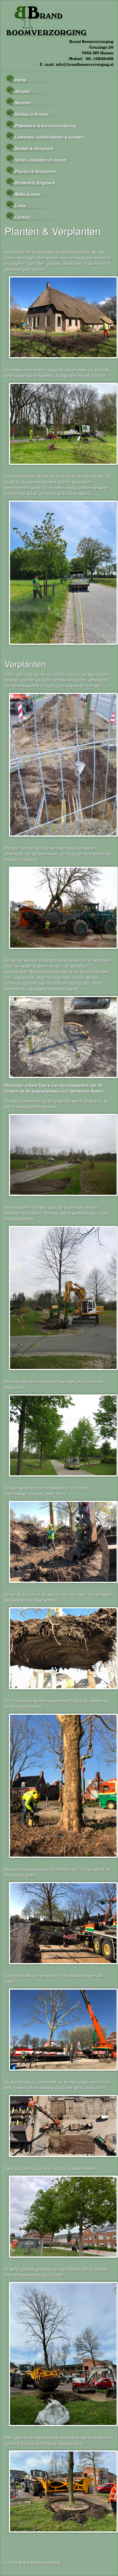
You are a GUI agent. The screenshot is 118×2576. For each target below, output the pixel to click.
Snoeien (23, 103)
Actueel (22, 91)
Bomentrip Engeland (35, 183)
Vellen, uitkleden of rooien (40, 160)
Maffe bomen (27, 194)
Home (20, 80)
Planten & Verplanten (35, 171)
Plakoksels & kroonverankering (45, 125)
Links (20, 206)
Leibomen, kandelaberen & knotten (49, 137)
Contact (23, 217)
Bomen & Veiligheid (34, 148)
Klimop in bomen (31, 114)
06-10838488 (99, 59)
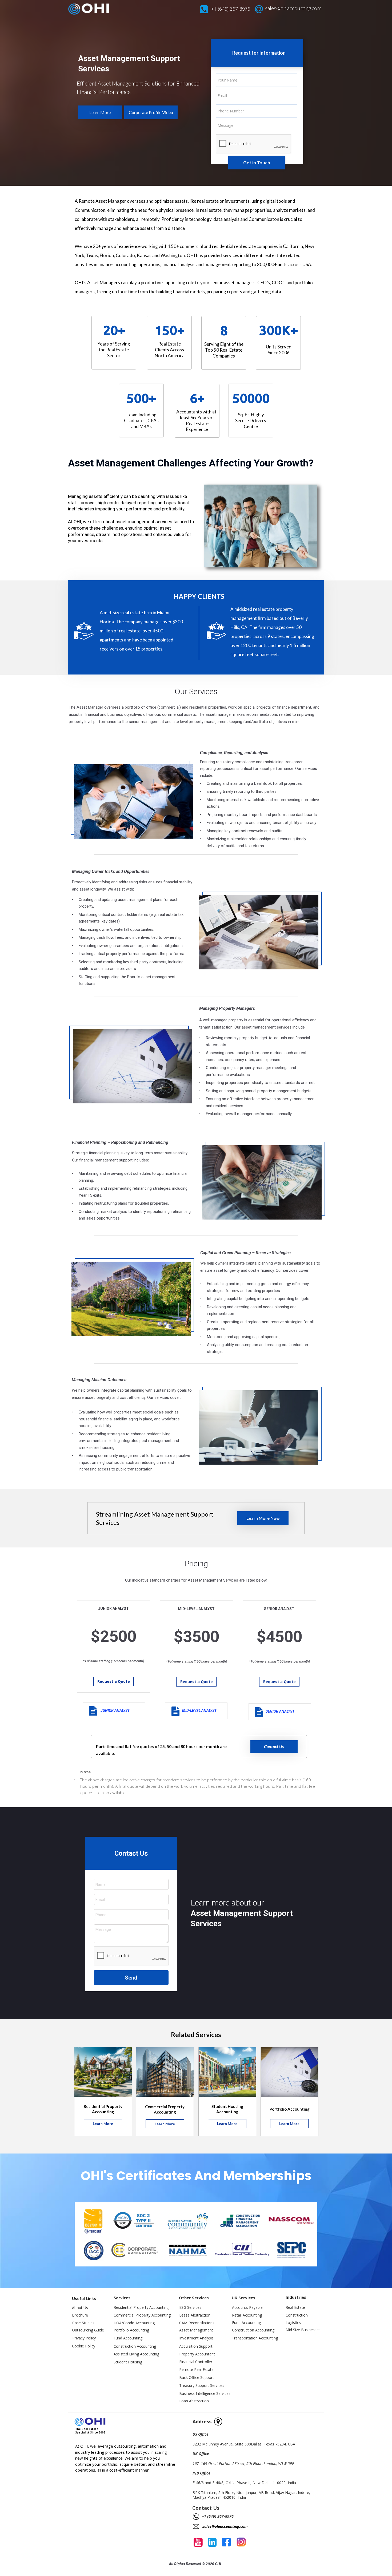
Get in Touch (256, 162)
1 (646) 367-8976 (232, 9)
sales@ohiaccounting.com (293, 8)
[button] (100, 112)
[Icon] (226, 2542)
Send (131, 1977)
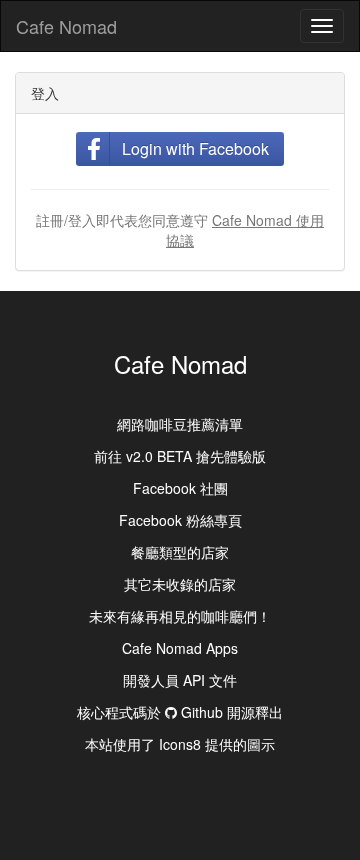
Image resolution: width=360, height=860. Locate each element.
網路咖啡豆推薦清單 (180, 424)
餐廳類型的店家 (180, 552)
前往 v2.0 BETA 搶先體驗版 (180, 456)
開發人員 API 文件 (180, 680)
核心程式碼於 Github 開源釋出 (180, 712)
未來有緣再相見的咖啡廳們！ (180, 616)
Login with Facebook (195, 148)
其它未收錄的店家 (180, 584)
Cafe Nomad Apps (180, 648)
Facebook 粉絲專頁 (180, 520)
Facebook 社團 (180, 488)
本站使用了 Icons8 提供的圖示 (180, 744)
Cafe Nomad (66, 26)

■ ■ ■

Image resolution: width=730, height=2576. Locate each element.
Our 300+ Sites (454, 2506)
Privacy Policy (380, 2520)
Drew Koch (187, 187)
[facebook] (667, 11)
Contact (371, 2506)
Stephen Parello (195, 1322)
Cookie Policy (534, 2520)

■ ■ ■

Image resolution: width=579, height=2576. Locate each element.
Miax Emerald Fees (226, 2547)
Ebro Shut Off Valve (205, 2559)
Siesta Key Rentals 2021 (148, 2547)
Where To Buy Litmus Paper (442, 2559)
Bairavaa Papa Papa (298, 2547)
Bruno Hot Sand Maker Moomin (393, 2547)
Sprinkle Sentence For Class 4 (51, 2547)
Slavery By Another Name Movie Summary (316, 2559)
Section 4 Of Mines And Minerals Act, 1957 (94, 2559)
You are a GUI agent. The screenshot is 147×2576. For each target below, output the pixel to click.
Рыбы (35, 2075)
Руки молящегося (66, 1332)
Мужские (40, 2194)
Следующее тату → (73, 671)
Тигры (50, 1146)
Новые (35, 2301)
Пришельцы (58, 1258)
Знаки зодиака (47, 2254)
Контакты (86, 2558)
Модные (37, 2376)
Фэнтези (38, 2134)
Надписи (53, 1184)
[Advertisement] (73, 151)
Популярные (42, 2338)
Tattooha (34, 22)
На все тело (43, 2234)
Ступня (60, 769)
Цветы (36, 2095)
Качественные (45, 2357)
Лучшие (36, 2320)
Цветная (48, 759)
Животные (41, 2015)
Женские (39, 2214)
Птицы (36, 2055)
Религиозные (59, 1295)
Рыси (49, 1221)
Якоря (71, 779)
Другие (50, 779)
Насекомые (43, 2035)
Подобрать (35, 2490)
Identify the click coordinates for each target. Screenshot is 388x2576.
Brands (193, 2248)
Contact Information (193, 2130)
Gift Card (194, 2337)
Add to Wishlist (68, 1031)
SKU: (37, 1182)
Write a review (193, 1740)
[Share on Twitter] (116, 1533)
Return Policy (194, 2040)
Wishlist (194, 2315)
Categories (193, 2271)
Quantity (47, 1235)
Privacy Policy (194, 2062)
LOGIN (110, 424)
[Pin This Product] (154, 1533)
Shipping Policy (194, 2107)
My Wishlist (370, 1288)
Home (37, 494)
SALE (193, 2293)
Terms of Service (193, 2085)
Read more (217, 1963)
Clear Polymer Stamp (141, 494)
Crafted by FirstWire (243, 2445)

■ ■ ■

**WHAT TO WORK ON**
Restate word for word the entries above from the line with "Популярные (42, 2338)" through the line with "Crafted by FirstWire (243, 2445)", inclusive, leaving out everything else.

**ANSWER BELOW**
Популярные (42, 2338)
Tattooha (34, 22)
На все тело (43, 2234)
Ступня (60, 769)
Цветы (36, 2095)
Качественные (45, 2357)
Лучшие (36, 2320)
Цветная (48, 759)
Животные (41, 2015)
Женские (39, 2214)
Птицы (36, 2055)
Религиозные (59, 1295)
Рыси (49, 1221)
Якоря (71, 779)
Другие (50, 779)
Насекомые (43, 2035)
Подобрать (35, 2490)
Identify the click coordinates for each target. Screenshot is 388x2576.
Brands (193, 2248)
Contact Information (193, 2130)
Gift Card (194, 2337)
Add to Wishlist (68, 1031)
SKU: (37, 1182)
Write a review (193, 1740)
[Share on Twitter] (116, 1533)
Return Policy (194, 2040)
Wishlist (194, 2315)
Categories (193, 2271)
Quantity (47, 1235)
Privacy Policy (194, 2062)
LOGIN (110, 424)
[Pin This Product] (154, 1533)
Shipping Policy (194, 2107)
My Wishlist (370, 1288)
Home (37, 494)
SALE (193, 2293)
Terms of Service (193, 2085)
Read more (217, 1963)
Clear Polymer Stamp (141, 494)
Crafted by FirstWire (243, 2445)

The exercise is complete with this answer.